Hermione's own hand's in her pocket, finding the reassuring feel of her wand and the spell is there in her head almost before she realises. Four syllables so ready to slip out and she's better at it now. Practiced and actually trained at aiming the spell at direct memories. But her fingers stall and the spell slips and fades.
It's a last resort anyway. A course of action she has only ever taken with some reluctance. Conflictions over basic human rights and the way her mother never quite looked at her the same after far too audible. Too bright.
Besides… she wants to know!
"If I sit down, will you answer some questions?" she asks.
"If you answer mine."
Hermione looks around, and though the library isn't busy, it's not suitable for this kind of conversation either. There's a certain amount of discretion she needs to use and a memory charm, should it prove necessary, would be performed more easily and with more accuracy elsewhere. "Not here, and I want to go first."
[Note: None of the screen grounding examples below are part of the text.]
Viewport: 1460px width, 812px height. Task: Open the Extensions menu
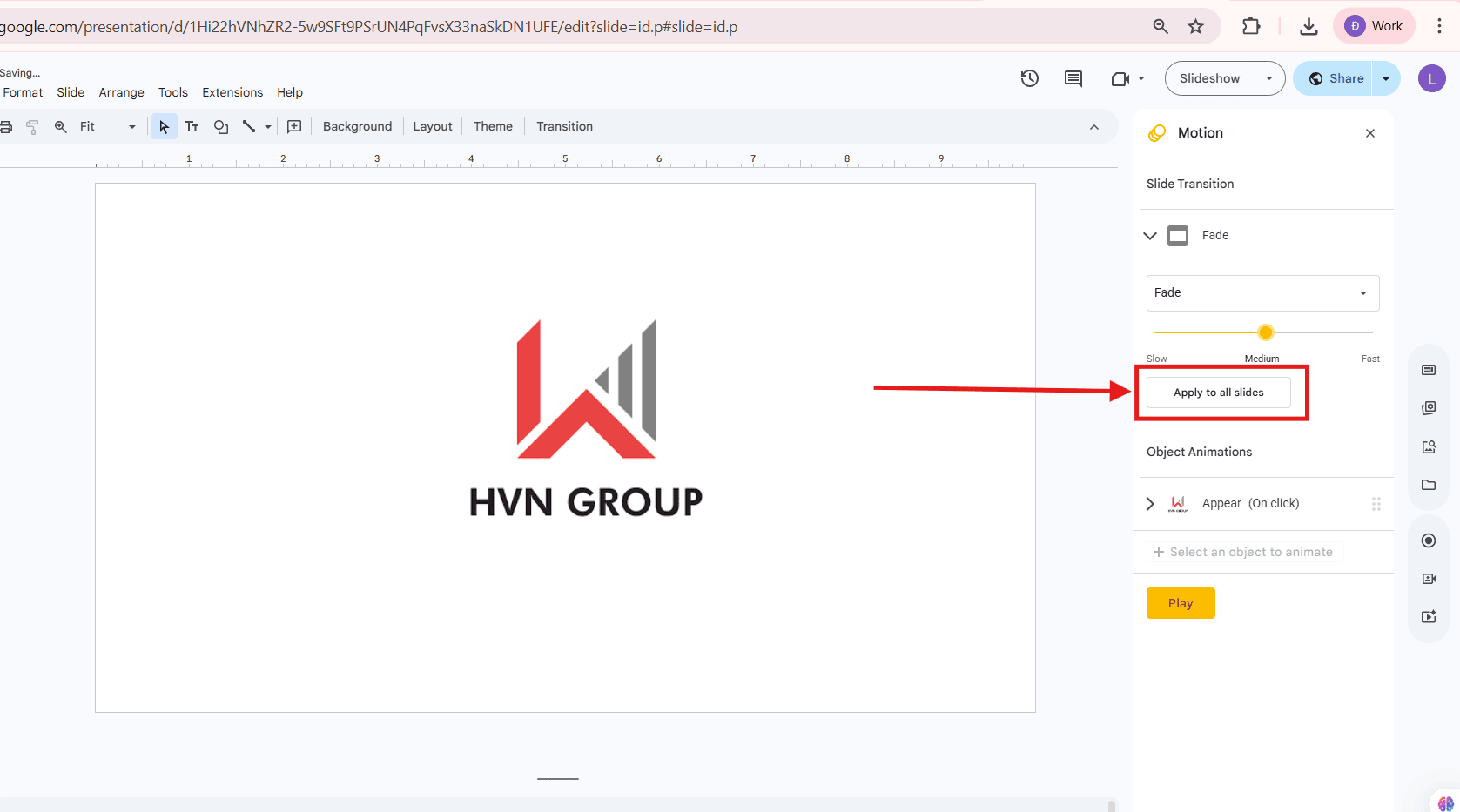coord(232,92)
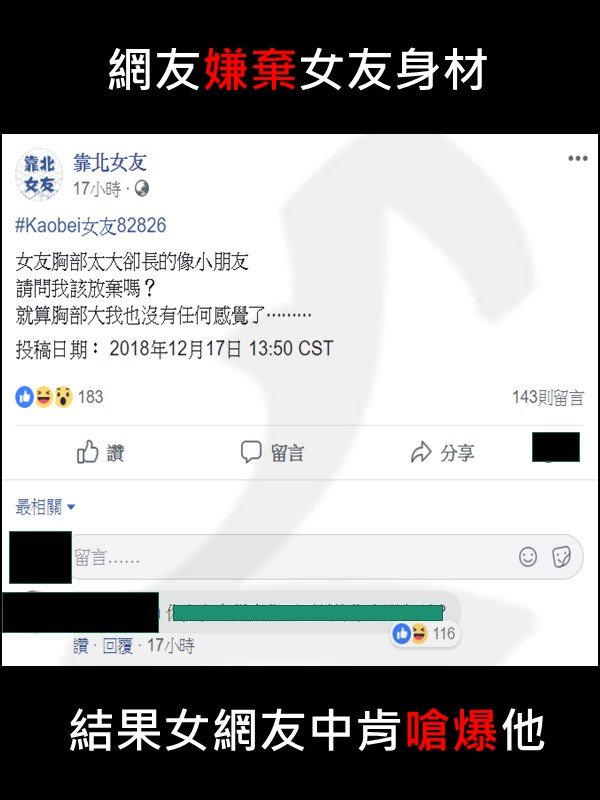Share the post with 分享 button
Viewport: 600px width, 800px height.
(x=443, y=452)
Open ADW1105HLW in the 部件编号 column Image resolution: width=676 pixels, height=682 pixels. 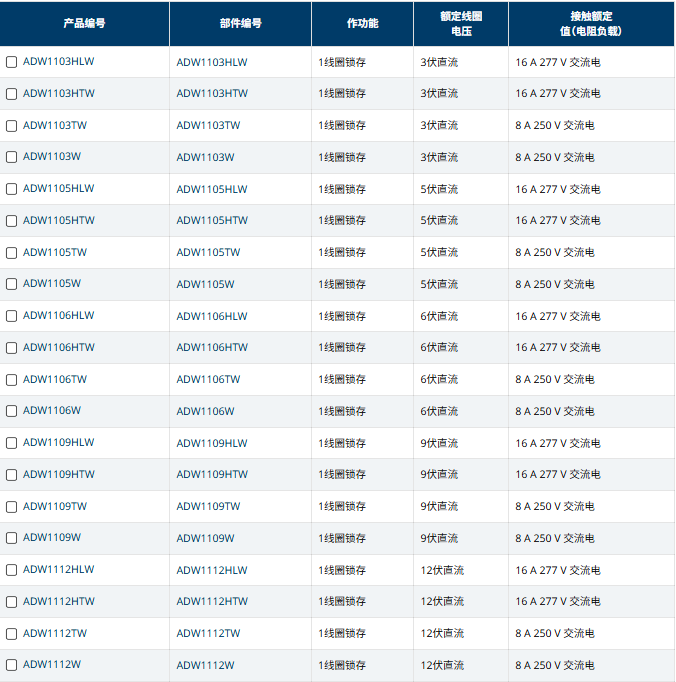212,189
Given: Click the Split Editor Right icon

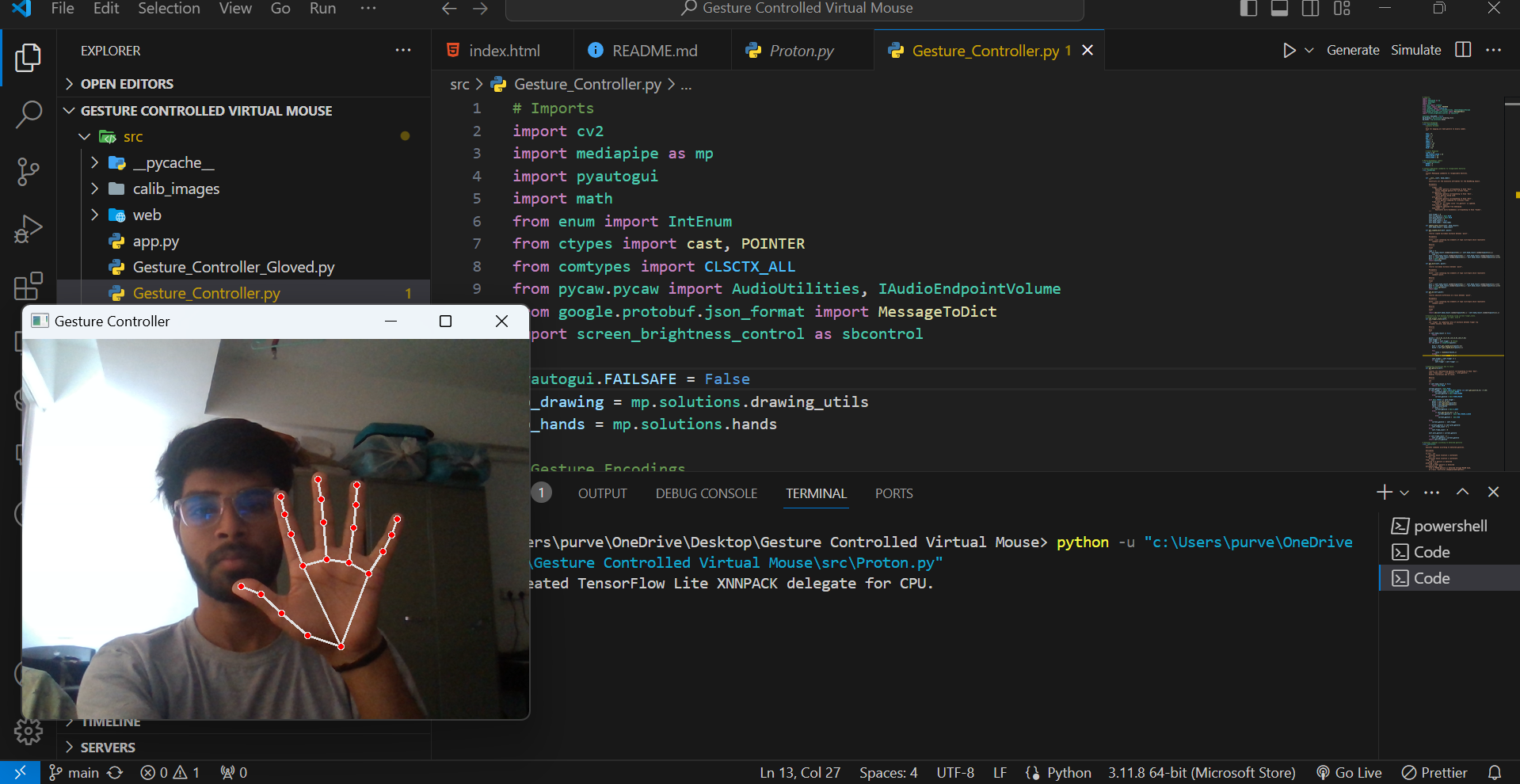Looking at the screenshot, I should click(1463, 50).
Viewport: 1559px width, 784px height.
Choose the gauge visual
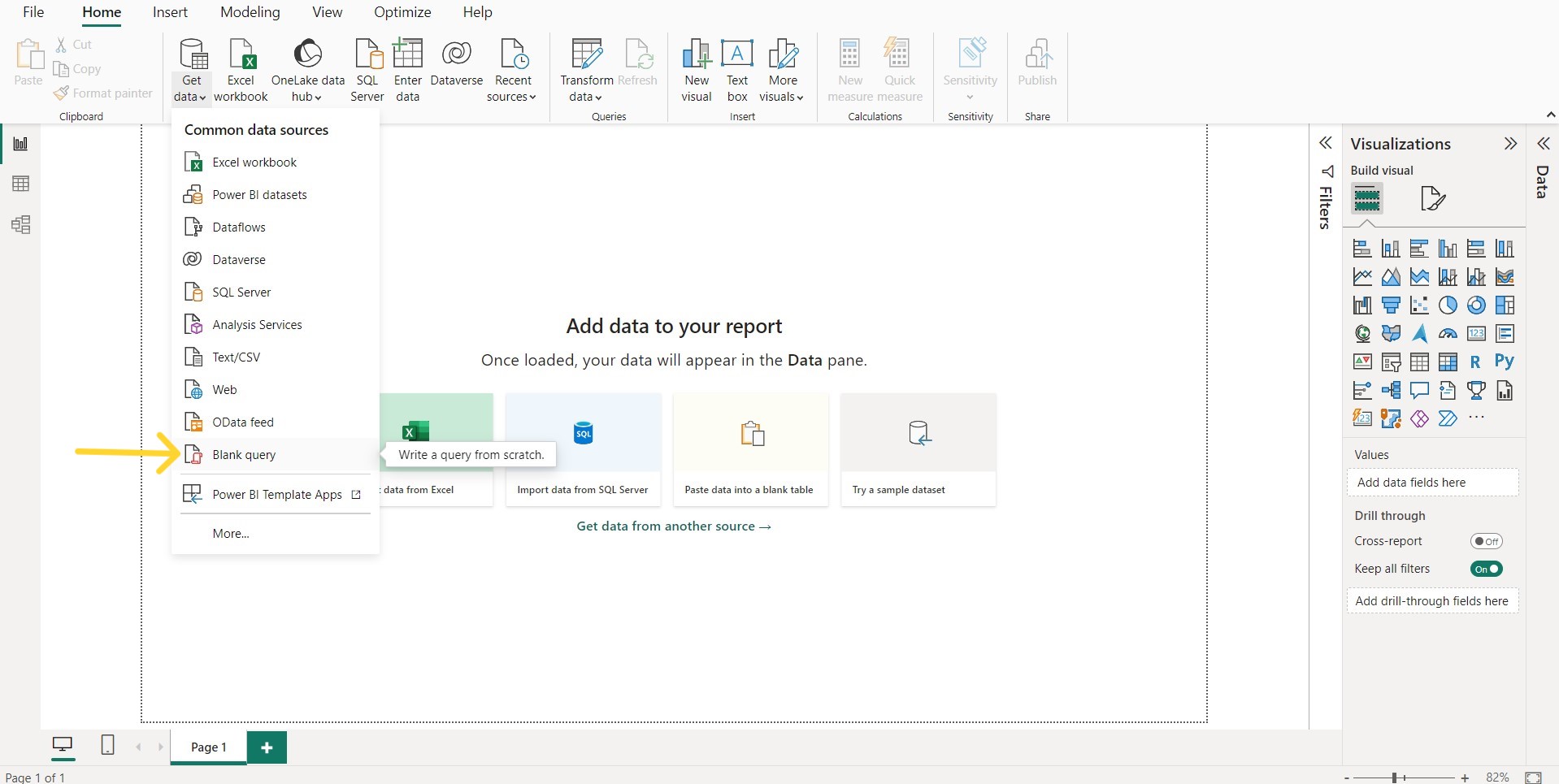tap(1448, 333)
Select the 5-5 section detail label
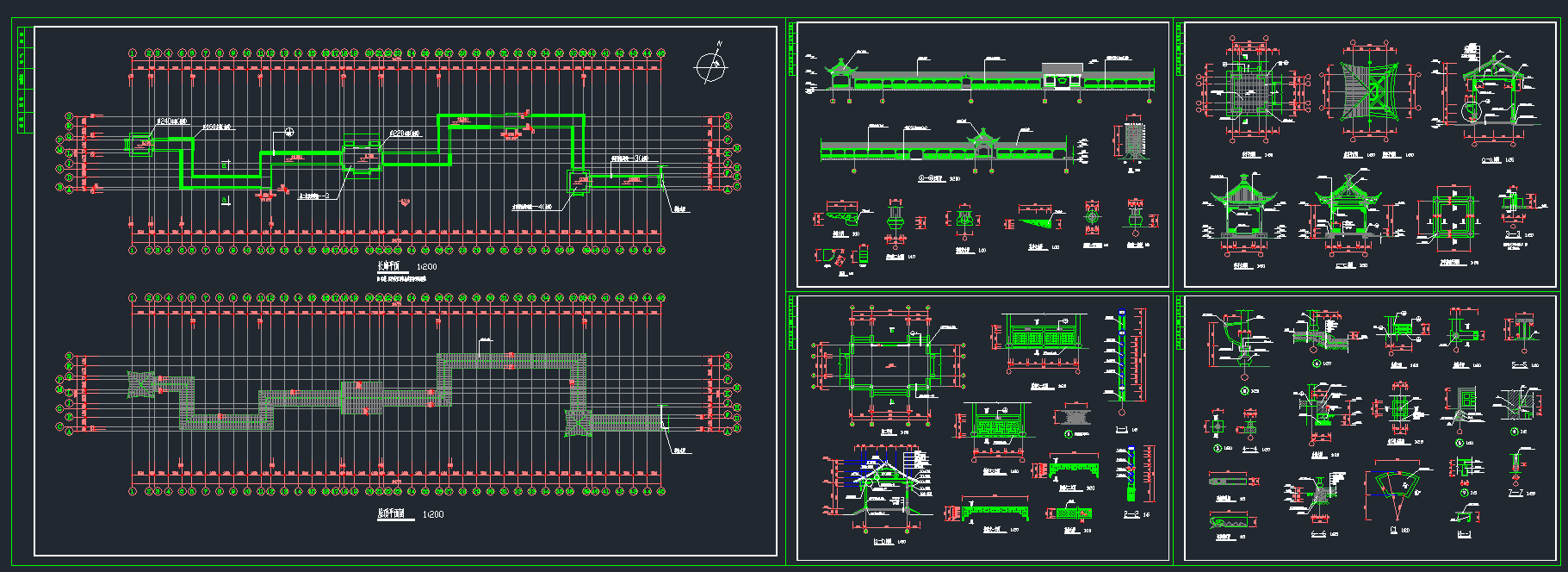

Dean looks her over, but it's different from earlier. Less caveman, more assessing. He nods at whatever evaluation he's made, tips his head. "There's a park near by," he suggests and for a moment Hermione's surprised, having expected, based on her earlier observations, that he would suggest they go wherever he's staying. But the park's a good choice. She can't find fault.
"And we can take it in turns with the questions," he adds.
Hermione nods. Gives him one last look and turns. She spins back as soon as she hears his chair shift against the wooden boards of the floor, grabs the library book, smiles and says, "Better take this with us. We can discuss ownership afterward, should that still be an issue." Then she takes off towards the desk to check it out, hears Dean muttering something about 'demanding' and 'probably bossy as hell' behind her. She smiles wider as she hands her book and temporary library card over to the girl at the counter, hearing Blaise in her head agree wholeheartedly with Dean's assessment.
She licks her lips, pushes the book into the safety of her satchel and gestures to the door when he re-enters her line of sight. "Ready?"